=== Given request ===
Please copy every row below word for word, and leave the pictures out of your answer.

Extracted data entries

|---|

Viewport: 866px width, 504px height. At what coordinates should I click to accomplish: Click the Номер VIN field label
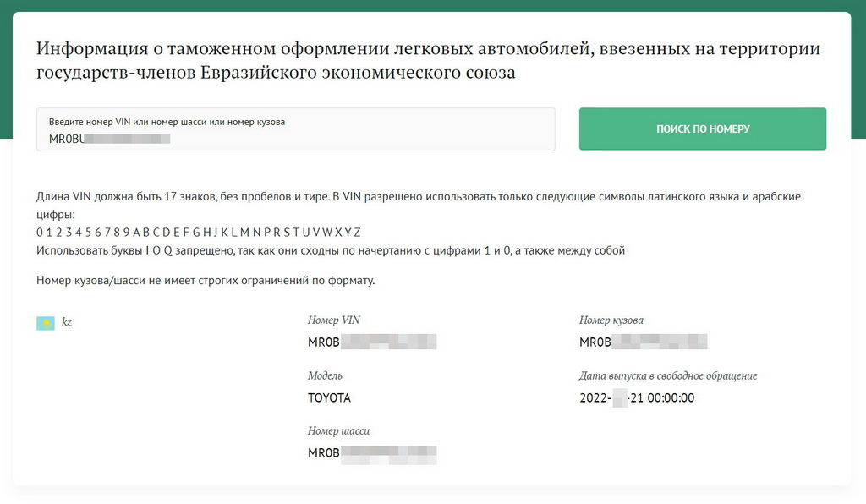[x=333, y=320]
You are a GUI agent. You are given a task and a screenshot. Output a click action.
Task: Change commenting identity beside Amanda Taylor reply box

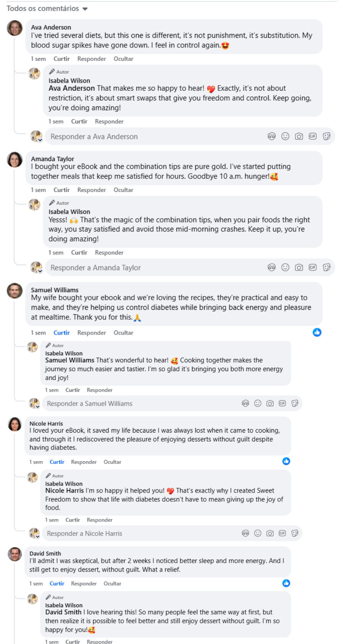point(40,271)
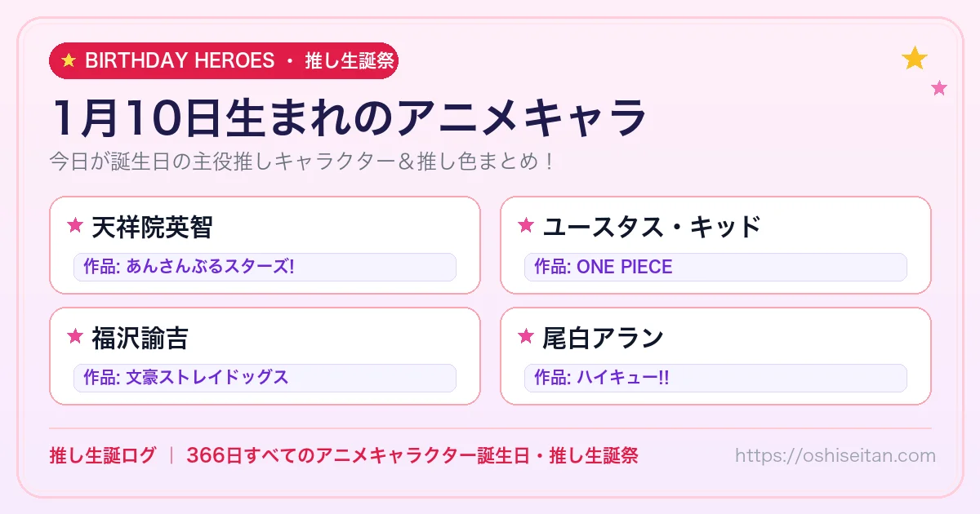
Task: Click the yellow star in BIRTHDAY HEROES badge
Action: point(69,61)
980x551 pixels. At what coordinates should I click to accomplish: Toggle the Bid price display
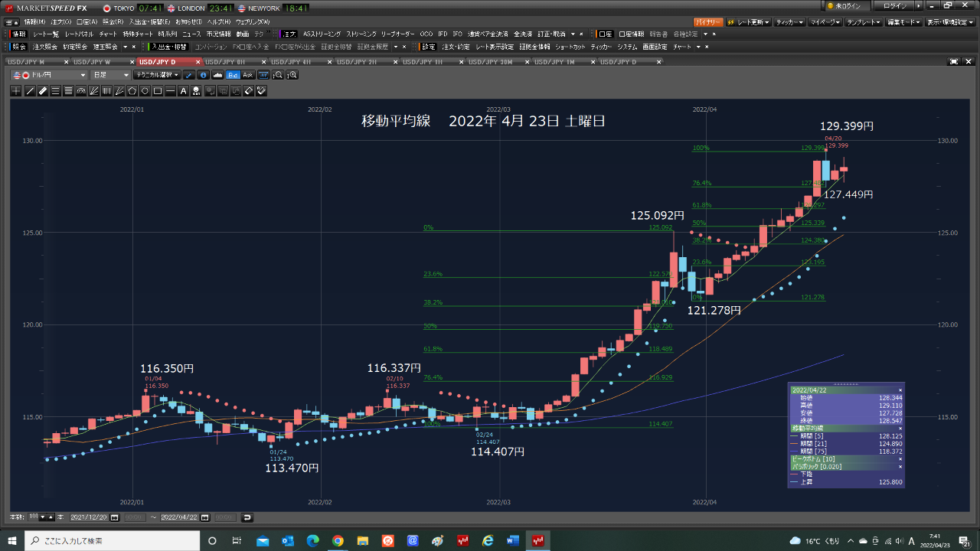click(234, 75)
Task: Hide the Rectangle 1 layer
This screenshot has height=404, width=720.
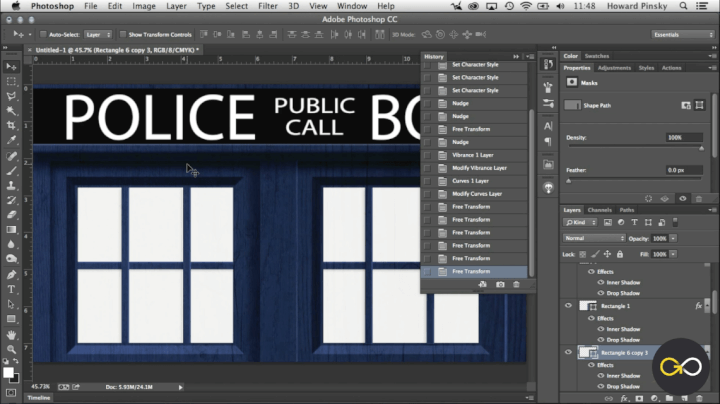Action: pos(568,306)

|---|

=== Solution to the exercise ===
Viewport: 866px width, 504px height. At what coordinates should I click to accomplish: Click the Номер VIN field label
[x=333, y=320]
You are a GUI agent. You are given a task and a screenshot. Output a click action.
Task: Change commenting identity beside Amanda Taylor reply box

point(40,271)
Task: Click the yellow star in BIRTHDAY HEROES badge
Action: point(69,61)
980x551 pixels. At what coordinates should I click to accomplish: Toggle the Bid price display
click(234, 75)
Task: Hide the Rectangle 1 layer
This screenshot has height=404, width=720.
Action: pos(568,306)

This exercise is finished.